The private insurance industry in the U.S. has an oligopoly, which is a near-monopoly, on health care. The high entrance costs bar small competitors from having an affect, but once they do reach such a size, they are bought out - capitalism at its best. Capitalism is best adept at providing goods and services at a price that suits most of society. Capitalism, however, is not adept at providing social services to all sectors of society. Our Dwight D. Eisenhower National System of Interstate and Defense Highways provides transportation access regardless of social and income strata. The private insurance system, on the other hand, will always leave some persons without ready-access to medical care. Medicare requires poverty or disability - for which the recent out-of-work or under employed do not qualify.

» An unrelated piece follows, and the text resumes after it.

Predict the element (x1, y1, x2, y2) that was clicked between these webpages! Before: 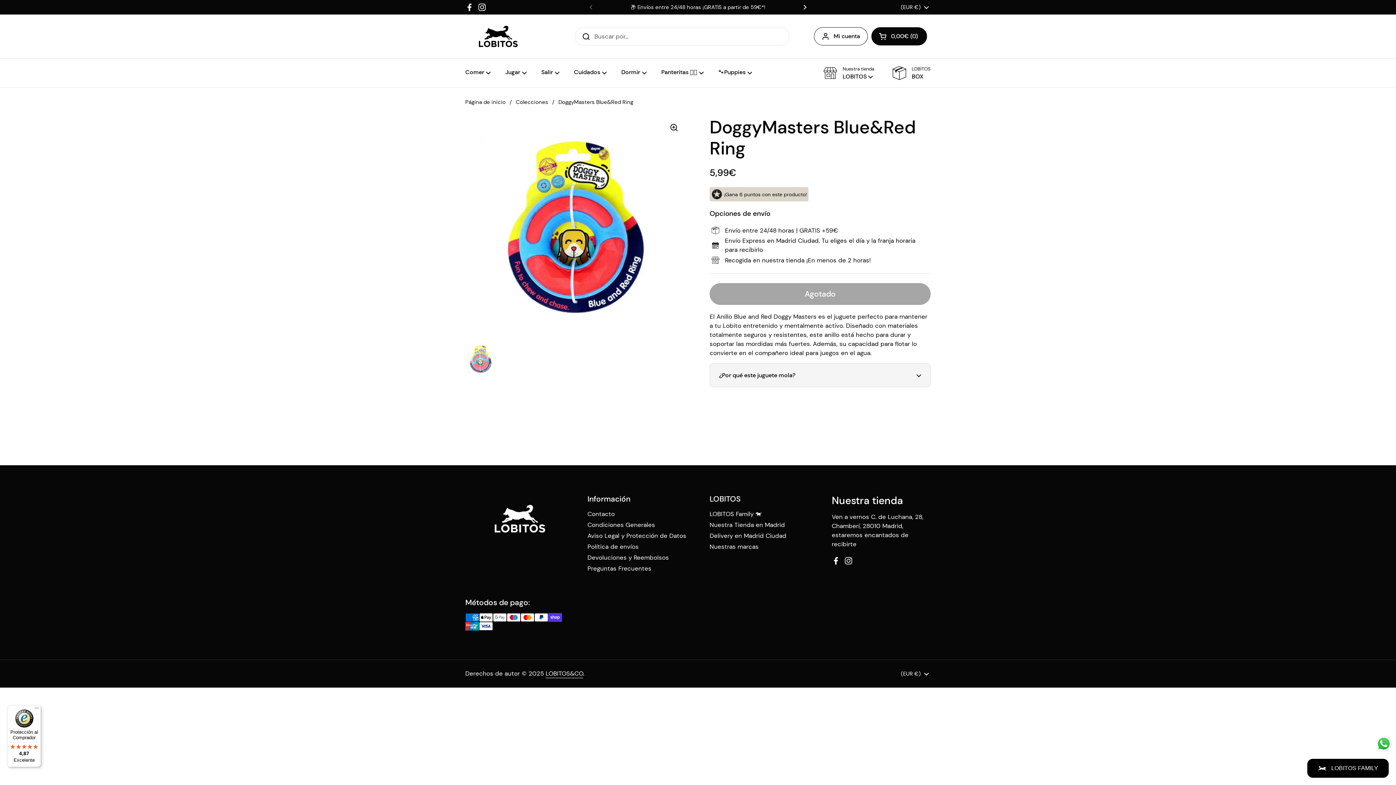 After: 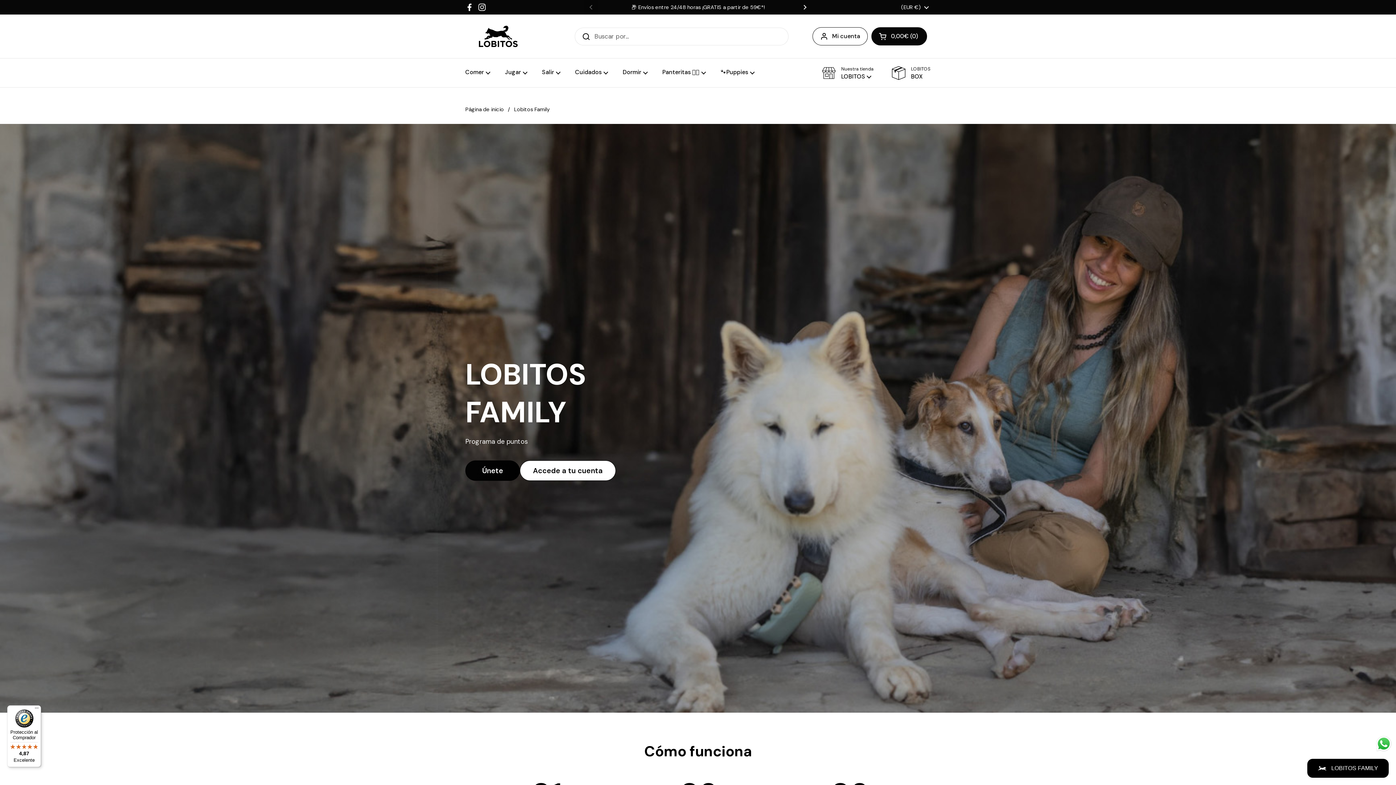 Action: label: LOBITOS Family 🐕 bbox: (709, 510, 761, 518)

Unfortunately, this country's finances have been stretched too thin by war, whether true or fabricated, graft by government contractors, and shoring of the finances of the wealthy and the well connected.

Irrespective of your political party and beliefs - the health care system is clearly broken, but obviously not broke. The top 12 health care CEOs earn collectively over $182 million annually. The Obama plan is not good for these 12 CEOs. They are spending millions against it - but they can afford it. Private health insurance started as a post-WWII incentive for workers to join a company. Instead of bartering with the doctor, people could pass the cost of medical care to the insurance company, which merely raised rates as expenses and CEO wages increased. As the recession goes on, more people will lose their jobs and their health insurance. At a cost of $12,000 a year, many people cannot afford private health care insurance. The question is whether as a society, can we afford to keep the current system?

Is there anyone intelligent enough and not in conflict to solve this?